The legal bid is just the latest in a range of attempts by Thailand’s opposition parties to reverse what they regard as an illegitimate seizure of power by Prayut. They have now brought four votes of no-confidence in the Thai leader and members of his cabinet, the most recent of which occurred last month, over claims of corruption and economic mismanagement. Meanwhile, the administration has faced periodic youth protests calling for Prayut’s resignation and for limits to be introduced on the power of the monarchy, the supra-political totem whose protection justifies the military’s repeated interventions in Thai politics.

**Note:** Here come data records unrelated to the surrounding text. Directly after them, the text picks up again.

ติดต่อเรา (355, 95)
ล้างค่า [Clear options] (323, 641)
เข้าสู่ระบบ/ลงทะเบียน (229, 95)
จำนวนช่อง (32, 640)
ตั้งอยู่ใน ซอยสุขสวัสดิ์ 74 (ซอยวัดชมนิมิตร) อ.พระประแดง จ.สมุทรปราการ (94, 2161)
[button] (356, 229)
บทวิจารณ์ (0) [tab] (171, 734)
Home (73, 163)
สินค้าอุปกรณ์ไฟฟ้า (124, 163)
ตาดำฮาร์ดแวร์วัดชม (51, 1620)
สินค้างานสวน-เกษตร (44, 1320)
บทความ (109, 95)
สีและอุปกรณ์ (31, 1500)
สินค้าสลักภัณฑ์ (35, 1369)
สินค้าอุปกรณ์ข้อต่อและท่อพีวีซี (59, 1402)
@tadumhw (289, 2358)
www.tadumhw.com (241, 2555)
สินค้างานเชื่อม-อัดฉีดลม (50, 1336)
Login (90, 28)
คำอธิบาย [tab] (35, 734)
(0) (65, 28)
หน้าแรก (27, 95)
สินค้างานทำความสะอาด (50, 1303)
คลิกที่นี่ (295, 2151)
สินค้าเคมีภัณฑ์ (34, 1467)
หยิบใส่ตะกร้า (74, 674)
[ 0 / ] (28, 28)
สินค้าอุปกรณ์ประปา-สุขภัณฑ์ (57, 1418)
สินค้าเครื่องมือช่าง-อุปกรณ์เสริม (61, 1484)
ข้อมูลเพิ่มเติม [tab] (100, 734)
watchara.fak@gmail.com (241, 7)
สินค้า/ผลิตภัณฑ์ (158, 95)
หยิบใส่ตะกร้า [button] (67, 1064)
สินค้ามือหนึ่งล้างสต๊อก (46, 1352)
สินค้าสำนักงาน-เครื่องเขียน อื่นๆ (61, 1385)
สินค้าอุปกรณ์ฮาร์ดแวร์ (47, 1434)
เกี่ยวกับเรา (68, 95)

The prime minister’s defenders argue that his term in office began either with the passage of the new constitution in 2017, or the election of March 2019. NIDA did not poll respondents on these opposing arguments, and it is hard to extrapolate national voter sentiment from a poll of just over 1,000 respondents.
But there is no good reason to doubt that the result reflects the state of public opinion as a whole. Prayut has always struggled for popular legitimacy and only won the election in 2019 thanks to the bending of electoral rules and last-minute redistricting that enabled him to paste together an unsteady coalition. (The military-drafted constitution also allowed the military to appoint all 250 members of the Senate.)
All this suggests that he faces a considerable challenge in winning the next election, which he must call by June 2023. Of course, the country’s conservative political establishment has shown few compunctions in using extra-electoral methods to quash the threat posed by Thaksin and his allies, and other forces seeking to democratize Thai society. Aside from the recent military coups d’etat, the establishment has outlawed the popular Future Forward party and brought scores of lese-majeste charges against politicians and activists who have made even oblique calls for reform to the monarchy.
However popular it might be, there is little reason to think that the PTP’s legal bid will succeed, setting the stage for a bitterly fought election next year.